Bursa'nın Gölyazı köyü, Avrupa'nın en güzel 30 kasabası listesine girmeyi başardı ve tarihi dokusuyla, doğal güzellikleriyle ziyaretçilerin ilgisini çekiyor. Gölyazı, 2,600 yıllık geçmişiyle antik bir yerleşim alanı olarak biliniyor ve Uluabat Gölü’nün çevresinde yarımada üzerine kurulu olması nedeniyle "Türkiye’nin Venedik’i" olarak anılıyor.
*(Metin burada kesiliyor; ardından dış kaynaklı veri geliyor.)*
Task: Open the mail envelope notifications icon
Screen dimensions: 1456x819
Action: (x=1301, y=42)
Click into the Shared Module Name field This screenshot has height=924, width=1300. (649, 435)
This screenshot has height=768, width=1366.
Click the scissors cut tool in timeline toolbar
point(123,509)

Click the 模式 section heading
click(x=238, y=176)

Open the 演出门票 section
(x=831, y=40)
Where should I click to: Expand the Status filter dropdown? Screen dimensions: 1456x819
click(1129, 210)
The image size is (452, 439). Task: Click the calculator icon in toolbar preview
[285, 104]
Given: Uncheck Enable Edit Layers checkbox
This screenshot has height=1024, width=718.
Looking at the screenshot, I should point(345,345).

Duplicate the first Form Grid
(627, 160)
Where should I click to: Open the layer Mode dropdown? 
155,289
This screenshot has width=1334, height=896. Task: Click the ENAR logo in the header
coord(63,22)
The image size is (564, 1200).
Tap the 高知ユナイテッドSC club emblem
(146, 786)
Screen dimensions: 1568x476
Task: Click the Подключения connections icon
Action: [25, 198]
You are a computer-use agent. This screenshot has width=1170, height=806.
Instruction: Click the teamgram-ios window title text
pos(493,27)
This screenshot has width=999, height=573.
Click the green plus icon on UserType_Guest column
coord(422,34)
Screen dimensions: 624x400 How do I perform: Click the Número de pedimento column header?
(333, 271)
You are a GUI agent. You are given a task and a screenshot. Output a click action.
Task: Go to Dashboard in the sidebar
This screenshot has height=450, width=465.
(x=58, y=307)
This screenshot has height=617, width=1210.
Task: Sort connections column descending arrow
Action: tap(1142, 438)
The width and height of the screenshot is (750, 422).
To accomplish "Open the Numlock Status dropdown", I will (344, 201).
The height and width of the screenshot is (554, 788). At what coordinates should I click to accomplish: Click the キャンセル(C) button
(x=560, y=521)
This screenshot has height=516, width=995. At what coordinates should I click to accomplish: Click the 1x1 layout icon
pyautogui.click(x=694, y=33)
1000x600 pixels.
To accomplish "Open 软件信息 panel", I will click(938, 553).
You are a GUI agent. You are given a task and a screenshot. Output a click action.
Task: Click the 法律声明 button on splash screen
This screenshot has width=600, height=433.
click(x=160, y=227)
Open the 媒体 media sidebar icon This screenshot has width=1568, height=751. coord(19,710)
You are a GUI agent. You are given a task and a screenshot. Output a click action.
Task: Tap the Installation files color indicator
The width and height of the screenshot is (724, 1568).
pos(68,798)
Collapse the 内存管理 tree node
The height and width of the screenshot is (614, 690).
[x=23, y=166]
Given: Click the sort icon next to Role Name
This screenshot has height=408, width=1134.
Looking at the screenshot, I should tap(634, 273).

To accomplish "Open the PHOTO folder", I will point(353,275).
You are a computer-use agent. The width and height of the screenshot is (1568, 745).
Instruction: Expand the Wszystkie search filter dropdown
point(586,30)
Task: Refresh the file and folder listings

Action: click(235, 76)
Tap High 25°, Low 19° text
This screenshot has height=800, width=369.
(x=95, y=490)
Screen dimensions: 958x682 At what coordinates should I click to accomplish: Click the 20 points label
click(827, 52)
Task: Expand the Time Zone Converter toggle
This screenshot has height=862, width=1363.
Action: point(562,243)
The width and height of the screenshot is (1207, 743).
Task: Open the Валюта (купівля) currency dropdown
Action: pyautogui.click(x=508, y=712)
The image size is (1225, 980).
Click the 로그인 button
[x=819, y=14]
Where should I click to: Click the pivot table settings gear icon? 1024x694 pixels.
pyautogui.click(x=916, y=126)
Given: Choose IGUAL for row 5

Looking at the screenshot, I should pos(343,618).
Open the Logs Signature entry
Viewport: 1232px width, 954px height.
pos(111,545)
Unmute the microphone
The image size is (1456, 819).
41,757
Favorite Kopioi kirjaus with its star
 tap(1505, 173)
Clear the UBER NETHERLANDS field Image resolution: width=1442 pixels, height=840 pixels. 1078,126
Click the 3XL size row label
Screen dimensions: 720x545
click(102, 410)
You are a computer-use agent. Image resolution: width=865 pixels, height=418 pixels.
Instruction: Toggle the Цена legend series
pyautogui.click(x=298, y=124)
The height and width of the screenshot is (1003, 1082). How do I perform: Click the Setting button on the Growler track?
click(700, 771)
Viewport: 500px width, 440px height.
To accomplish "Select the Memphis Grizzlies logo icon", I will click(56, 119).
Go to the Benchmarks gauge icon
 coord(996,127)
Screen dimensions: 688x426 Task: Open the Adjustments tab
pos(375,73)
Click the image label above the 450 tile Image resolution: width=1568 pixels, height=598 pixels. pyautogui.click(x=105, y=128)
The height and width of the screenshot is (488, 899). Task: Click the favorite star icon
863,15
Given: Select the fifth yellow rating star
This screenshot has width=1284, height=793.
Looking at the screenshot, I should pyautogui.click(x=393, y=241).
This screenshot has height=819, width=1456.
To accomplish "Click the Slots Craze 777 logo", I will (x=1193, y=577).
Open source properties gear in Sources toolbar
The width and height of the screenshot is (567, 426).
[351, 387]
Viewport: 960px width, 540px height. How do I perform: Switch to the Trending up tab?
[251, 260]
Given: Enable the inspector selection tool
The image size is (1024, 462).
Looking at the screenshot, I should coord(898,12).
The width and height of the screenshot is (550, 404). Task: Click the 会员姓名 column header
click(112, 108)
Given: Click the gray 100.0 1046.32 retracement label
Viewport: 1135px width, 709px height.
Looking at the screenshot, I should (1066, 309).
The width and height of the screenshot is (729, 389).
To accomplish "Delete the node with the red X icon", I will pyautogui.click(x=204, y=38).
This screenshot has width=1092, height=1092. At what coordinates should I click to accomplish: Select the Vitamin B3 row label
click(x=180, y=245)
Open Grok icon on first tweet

Gölde yer alan küçük adacıklar, sulak alan ekosistemi, göl çevresindeki söğüt ağaçları, köyün pastoral havasını destekliyor.
Köydeki 750 yıllık “ağlayan çınar” Gölyazı'nın en dikkat çekici unsurlarından biri. Bu yaşlı çınarın köklerinden akan kırmızı sıvı, ziyaretçilere oldukça mistik bir deneyim sunuyor. Çınarın çevresinde yer alan çay bahçeleri, Gölyazı’nın huzurlu atmosferini tamamlıyor. Aynı zamanda köyde bulunan tarihi yapılar ve kalıntılar, bölgenin antik dönemlerde stratejik bir yerleşim alanı olduğunu gösteriyor. Gölyazı'nın kökenleri Roma dönemine kadar uzanıyor ve burada özellikle Bizans dönemine ait izler bulunuyor.
Gölyazı'nın ekonomisi tarım ve balıkçılığa dayalı; yerel halk günlük hayatlarında doğayla iç içe yaşamını sürdürüyor. Geleneksel balıkçılık yöntemleriyle avlanan balıklar, köydeki lokantalarda taze olarak sunuluyor. Ziyaretçiler, gölde tekne turları yaparak çevredeki küçük adacıkları ve doğal güzellikleri yakından görebiliyor. Göl kenarında yer alan restoranlar ve kafelerde balık, köy ekmeği ve yöresel lezzetler tadılabilir. Gölyazı, sakinliği ve doğal yapısıyla, özellikle fotoğrafçıların ve doğa tutkunlarının favori noktalarından biri haline gelmiş durumda.
Gölyazı’ya ulaşmak için Bursa-İzmir karayolu kullanılıyor; Bursa merkezine yaklaşık 40 km uzaklıkta olan bu köy, tarihi ve doğal güzellikleri bir arada sunmasıyla, her yıl yerli ve yabancı turistlerin ilgisini çekiyor.